Nearly half a million drivers could be priced off the roads thanks to ‘eco taxes’ such as London’s new Low Emission Zones charge, warns the AA.
The Ultra Low Emission Zone (ULEZ) targets older cars that do not meet with certain emissions criteria: Euro 4 for petrol (broadly post-2006) and Euro 6 for diesel (broadly post-2016). It currently costs drivers of non-compliant vehicles £12.50 to enter the zone, applicable 24 hours a day, seven days a week. And because it elapses at midnight, someone staying over or working a night shift could have to fork out £25.
The ULEZ charge has brought in £51 million in its first four months, with the number of non-compliant vehicles falling by 12,524 a day from 35,578 in March to 23,054 in July – a reduction of more than a third.
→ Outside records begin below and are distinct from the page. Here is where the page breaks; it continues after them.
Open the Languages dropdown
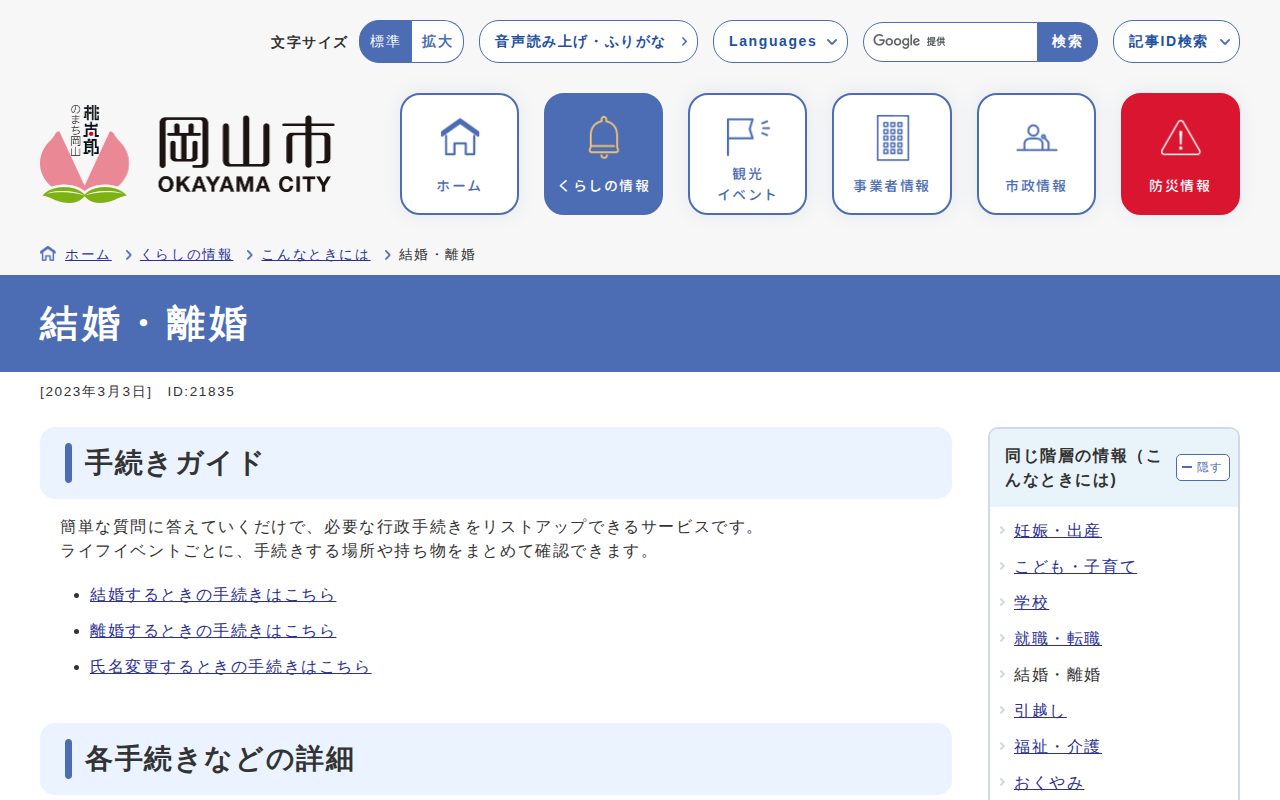 (x=780, y=42)
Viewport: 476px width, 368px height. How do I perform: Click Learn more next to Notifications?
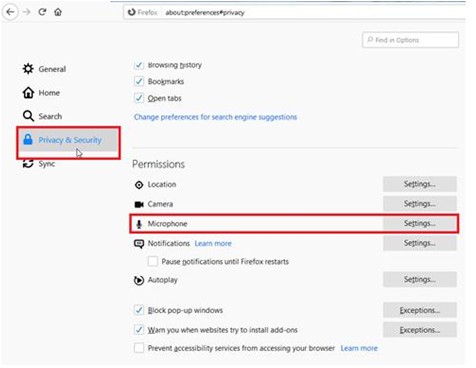[x=213, y=243]
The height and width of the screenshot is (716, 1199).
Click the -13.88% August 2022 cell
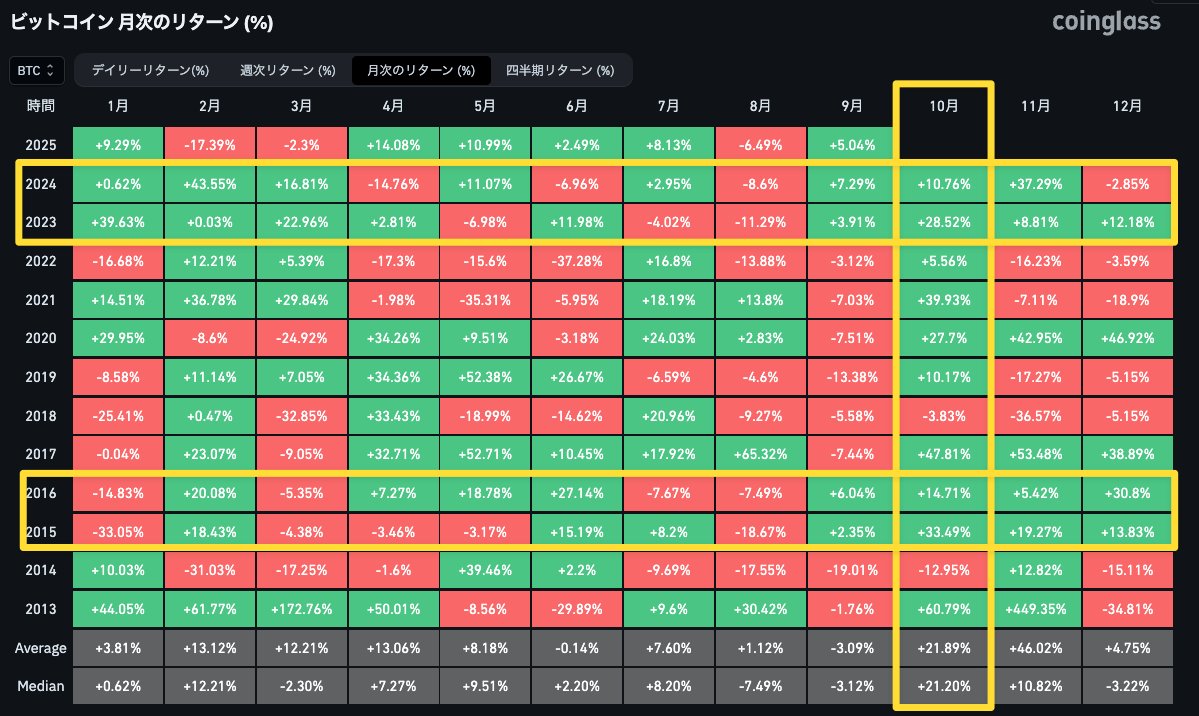click(x=760, y=261)
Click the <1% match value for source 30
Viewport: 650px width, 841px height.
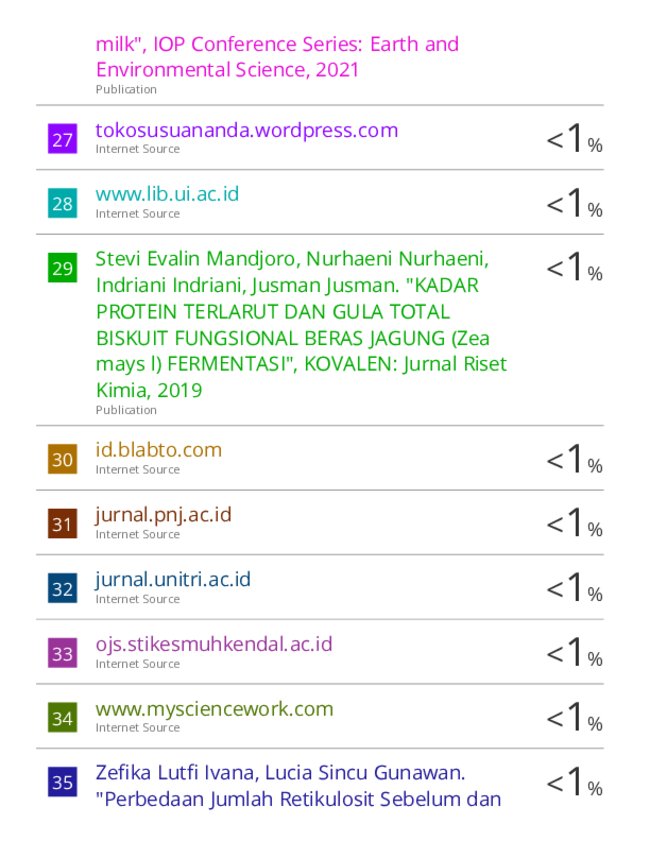click(x=574, y=460)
However, with the ULEZ set to expand in October 2021, it’s expected that more than 300,000 drivers will be affected. A similar scheme mooted for Birmingham next year will hit a further 100,000, the AA claims, and tens of thousands more will suffer if Glasgow, Edinburgh and Newcastle follow suit.
The AA claims that 40 per cent of those hit with charges so far are some of the worst-off drivers. “It is wrong to discriminate against one section of the community,” said AA president Edmund King. “They are being run off the road.”
Mr King is urging local councils to divert revenues from motoring convictions towards subsidising the move to compliant vehicles for those who can’t ordinarily afford it, but rely on their cars. Classics registered in the historic vehicle category are exempt from charges, but that still leaves a host of modern classics and older vehicles effectively out in the cold.